◆ SOURCE MATERIAL
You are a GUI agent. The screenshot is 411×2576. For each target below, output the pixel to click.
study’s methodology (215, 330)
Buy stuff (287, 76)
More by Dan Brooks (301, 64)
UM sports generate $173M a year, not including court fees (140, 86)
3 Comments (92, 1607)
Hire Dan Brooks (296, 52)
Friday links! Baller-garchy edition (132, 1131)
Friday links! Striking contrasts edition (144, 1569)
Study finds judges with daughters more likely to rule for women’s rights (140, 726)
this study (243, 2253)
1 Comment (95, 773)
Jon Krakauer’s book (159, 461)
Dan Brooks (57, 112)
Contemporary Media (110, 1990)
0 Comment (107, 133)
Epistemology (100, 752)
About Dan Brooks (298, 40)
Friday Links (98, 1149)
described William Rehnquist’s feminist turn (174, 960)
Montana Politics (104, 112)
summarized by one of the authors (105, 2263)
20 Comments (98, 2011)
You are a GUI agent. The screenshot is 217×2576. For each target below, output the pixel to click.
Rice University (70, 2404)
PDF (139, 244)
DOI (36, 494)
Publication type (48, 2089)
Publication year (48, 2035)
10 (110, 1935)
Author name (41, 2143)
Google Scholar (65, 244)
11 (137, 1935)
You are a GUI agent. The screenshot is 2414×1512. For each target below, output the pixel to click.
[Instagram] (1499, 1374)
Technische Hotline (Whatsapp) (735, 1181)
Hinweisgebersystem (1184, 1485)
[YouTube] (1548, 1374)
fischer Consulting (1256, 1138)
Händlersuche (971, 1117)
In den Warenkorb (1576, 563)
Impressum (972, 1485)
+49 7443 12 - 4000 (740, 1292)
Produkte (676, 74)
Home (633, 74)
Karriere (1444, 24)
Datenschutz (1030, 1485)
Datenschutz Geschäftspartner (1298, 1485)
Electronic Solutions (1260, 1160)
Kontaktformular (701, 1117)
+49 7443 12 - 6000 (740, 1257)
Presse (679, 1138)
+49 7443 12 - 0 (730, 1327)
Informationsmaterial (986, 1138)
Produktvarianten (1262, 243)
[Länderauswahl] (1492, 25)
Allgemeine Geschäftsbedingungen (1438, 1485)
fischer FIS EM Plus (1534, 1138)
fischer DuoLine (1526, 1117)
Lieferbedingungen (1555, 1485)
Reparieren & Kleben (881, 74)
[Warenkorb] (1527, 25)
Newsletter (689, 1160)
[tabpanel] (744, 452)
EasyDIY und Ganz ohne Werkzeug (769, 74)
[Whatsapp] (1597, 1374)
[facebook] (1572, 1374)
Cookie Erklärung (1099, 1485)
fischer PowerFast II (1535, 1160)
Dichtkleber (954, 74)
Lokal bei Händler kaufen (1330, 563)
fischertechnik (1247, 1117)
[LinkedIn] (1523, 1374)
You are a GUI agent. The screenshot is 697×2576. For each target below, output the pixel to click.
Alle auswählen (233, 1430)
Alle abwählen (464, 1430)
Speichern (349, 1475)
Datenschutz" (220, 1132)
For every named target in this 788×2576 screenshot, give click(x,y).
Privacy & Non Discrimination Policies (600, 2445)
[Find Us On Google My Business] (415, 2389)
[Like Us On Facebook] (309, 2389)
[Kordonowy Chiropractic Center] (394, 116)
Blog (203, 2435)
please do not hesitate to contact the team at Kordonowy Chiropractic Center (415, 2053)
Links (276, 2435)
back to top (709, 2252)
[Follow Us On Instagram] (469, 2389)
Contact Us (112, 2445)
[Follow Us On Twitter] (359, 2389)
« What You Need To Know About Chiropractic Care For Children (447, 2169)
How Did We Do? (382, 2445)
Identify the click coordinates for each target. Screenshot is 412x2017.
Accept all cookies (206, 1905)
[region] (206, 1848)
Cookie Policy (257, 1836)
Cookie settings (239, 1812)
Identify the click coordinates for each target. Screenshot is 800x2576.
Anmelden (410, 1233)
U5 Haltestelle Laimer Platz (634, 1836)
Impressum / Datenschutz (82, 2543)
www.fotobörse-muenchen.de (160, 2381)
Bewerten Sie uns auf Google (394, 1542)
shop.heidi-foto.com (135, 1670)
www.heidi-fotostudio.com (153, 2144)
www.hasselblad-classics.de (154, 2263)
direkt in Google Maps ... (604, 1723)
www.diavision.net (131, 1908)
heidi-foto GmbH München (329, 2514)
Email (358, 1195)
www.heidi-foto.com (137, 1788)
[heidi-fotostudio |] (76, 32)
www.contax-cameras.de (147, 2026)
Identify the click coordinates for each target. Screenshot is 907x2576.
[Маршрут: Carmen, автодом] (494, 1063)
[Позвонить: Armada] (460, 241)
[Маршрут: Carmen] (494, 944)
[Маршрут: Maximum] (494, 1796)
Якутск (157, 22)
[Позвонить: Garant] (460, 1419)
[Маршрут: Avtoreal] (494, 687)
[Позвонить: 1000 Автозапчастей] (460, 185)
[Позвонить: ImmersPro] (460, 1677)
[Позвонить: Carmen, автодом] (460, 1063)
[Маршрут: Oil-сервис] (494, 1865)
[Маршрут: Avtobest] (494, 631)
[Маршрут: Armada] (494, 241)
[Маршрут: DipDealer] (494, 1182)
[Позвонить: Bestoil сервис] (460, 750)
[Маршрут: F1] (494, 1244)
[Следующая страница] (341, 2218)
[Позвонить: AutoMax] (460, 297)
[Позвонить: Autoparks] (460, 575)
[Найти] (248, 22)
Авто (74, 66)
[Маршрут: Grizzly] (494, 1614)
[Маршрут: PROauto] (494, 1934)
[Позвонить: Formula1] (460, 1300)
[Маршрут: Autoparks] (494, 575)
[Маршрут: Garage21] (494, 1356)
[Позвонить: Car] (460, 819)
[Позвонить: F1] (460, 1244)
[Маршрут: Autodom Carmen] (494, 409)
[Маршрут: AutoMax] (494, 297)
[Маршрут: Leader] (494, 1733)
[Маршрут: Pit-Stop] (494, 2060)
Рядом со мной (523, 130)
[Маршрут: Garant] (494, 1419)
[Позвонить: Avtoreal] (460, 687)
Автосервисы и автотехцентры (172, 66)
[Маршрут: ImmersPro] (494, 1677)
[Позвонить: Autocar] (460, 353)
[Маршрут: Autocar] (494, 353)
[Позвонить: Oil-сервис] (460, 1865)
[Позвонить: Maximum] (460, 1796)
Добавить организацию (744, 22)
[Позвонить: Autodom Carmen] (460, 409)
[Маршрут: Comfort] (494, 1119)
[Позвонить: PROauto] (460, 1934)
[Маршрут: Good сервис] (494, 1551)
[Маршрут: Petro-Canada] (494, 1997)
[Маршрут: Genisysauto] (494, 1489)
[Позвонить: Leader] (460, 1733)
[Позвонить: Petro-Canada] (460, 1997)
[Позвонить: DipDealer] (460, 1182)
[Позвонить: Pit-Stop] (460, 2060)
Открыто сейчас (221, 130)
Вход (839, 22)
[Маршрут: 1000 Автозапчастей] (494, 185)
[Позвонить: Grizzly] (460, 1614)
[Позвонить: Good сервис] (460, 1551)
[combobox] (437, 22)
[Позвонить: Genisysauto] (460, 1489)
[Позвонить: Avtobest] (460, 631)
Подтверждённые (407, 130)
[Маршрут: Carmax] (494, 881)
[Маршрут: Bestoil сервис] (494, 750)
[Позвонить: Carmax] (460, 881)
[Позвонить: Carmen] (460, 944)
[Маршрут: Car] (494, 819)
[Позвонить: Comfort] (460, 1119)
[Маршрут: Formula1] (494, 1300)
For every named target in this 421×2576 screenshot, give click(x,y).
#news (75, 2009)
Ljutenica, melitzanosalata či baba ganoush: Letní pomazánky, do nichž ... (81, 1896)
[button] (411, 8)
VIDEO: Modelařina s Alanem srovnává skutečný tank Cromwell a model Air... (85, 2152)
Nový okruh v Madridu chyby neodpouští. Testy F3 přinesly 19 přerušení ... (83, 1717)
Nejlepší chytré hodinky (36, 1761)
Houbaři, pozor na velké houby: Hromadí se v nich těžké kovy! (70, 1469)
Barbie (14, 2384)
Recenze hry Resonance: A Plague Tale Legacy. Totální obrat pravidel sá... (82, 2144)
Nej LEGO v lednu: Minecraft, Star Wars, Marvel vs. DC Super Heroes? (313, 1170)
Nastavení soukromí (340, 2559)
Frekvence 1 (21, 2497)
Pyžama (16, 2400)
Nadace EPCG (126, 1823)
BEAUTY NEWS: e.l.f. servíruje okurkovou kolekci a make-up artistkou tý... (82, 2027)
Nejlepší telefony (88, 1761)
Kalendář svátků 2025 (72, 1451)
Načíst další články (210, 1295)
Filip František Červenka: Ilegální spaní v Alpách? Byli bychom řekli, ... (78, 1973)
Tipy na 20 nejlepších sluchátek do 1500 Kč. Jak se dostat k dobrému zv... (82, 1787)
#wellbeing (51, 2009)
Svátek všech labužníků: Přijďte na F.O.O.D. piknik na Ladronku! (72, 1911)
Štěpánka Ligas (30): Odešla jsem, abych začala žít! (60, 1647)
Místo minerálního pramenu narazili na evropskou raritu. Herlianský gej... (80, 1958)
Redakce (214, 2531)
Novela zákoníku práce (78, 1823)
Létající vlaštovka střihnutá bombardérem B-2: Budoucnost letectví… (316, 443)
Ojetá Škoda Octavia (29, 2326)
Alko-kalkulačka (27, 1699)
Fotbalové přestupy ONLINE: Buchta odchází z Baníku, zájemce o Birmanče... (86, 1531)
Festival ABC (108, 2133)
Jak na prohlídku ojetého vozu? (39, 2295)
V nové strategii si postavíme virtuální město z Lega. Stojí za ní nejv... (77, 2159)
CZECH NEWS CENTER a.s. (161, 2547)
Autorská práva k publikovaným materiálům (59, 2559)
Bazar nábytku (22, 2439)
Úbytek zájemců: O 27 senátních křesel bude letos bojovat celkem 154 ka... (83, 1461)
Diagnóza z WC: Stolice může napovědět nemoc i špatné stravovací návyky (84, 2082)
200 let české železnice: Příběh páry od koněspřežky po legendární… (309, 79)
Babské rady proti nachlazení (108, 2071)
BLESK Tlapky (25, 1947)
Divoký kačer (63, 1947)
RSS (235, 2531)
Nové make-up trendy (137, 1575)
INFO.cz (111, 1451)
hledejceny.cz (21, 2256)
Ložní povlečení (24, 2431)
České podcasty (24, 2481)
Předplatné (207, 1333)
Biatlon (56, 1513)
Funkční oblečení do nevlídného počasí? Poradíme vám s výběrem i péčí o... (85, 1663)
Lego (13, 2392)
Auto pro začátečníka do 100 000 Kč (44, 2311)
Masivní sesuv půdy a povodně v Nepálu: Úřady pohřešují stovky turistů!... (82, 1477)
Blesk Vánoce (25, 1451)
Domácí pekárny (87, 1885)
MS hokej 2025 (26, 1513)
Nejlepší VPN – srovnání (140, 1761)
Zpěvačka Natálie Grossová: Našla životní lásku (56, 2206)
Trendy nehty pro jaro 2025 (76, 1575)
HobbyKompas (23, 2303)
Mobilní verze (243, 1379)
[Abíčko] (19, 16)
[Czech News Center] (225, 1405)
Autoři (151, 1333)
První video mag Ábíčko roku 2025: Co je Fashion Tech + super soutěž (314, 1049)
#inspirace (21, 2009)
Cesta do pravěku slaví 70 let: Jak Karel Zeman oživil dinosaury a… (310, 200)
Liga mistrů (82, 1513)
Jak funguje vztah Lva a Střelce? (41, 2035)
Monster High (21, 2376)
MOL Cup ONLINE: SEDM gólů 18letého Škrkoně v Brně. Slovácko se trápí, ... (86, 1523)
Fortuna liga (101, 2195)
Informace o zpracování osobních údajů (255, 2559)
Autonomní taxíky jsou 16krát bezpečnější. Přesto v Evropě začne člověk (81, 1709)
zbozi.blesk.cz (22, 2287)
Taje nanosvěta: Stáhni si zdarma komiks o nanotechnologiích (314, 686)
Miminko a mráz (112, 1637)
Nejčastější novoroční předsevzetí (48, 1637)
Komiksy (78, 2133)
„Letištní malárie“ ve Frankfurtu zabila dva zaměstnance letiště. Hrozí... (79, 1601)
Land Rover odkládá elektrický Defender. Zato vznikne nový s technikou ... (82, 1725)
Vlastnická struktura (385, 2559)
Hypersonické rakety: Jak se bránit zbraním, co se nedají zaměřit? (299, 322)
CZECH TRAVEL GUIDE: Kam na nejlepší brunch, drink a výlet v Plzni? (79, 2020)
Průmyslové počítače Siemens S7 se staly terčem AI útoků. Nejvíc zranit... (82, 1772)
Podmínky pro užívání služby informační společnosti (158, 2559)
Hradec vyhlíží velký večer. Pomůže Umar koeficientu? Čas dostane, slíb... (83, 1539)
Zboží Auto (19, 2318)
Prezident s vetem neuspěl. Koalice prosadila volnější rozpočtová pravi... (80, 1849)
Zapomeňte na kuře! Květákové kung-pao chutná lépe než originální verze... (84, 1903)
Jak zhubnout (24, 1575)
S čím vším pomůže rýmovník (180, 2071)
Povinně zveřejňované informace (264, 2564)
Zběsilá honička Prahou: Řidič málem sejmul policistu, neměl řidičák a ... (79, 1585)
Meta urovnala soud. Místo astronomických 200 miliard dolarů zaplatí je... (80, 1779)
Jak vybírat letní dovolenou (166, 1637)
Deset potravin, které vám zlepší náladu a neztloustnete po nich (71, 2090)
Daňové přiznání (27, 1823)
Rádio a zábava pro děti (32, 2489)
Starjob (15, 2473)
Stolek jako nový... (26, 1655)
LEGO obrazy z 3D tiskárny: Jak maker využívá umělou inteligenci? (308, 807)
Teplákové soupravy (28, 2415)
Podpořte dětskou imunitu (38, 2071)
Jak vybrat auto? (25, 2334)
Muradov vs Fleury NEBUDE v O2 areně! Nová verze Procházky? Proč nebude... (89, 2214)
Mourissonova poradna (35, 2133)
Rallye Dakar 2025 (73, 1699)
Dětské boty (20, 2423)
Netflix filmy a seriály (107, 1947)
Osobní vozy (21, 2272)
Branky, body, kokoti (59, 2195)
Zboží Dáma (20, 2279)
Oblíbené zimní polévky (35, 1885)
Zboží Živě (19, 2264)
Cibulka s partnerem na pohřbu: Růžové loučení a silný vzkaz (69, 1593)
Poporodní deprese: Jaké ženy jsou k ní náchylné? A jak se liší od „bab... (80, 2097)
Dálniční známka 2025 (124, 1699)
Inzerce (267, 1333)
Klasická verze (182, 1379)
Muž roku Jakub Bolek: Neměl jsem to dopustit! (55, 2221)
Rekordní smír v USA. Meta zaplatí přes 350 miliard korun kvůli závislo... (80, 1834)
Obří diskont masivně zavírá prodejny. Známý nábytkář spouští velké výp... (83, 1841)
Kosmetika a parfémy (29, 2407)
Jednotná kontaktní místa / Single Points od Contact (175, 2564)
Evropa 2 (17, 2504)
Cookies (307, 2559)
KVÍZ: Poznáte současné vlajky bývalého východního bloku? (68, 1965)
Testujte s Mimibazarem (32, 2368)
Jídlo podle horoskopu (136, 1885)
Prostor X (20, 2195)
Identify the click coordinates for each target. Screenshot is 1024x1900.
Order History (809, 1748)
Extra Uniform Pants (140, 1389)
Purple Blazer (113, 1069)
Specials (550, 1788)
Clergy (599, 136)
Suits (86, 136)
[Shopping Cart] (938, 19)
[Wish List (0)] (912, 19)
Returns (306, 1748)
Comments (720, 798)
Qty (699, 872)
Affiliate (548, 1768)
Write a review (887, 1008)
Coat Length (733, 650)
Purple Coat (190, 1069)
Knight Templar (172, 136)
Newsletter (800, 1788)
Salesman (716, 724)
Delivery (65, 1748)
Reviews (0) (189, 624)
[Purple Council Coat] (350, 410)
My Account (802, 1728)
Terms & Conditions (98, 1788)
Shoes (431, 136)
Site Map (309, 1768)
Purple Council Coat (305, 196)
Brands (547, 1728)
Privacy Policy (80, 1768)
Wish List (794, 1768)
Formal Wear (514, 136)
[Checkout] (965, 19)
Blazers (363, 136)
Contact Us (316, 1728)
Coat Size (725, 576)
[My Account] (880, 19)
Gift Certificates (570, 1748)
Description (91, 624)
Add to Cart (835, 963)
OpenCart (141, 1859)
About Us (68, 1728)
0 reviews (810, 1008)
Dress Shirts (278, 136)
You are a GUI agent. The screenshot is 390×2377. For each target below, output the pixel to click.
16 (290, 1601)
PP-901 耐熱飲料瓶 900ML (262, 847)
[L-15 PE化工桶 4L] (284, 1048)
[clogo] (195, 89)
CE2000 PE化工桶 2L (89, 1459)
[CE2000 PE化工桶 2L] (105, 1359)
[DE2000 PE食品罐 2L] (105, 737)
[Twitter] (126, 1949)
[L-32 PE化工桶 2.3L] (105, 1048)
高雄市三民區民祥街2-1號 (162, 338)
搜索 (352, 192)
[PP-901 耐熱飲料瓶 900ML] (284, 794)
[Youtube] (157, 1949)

◆ WHAT TO WORK ON
The answer is the run of lines above from the line containing "Purple Coat (190, 1069)" through the line containing "[My Account] (880, 19)", copied exactly and alone.

◆ EXPECTED OUTPUT
Purple Coat (190, 1069)
Knight Templar (172, 136)
Newsletter (800, 1788)
Salesman (716, 724)
Delivery (65, 1748)
Reviews (0) (189, 624)
[Purple Council Coat] (350, 410)
My Account (802, 1728)
Terms & Conditions (98, 1788)
Shoes (431, 136)
Site Map (309, 1768)
Purple Council Coat (305, 196)
Brands (547, 1728)
Privacy Policy (80, 1768)
Wish List (794, 1768)
Formal Wear (514, 136)
[Checkout] (965, 19)
Blazers (363, 136)
Contact Us (316, 1728)
Coat Size (725, 576)
[My Account] (880, 19)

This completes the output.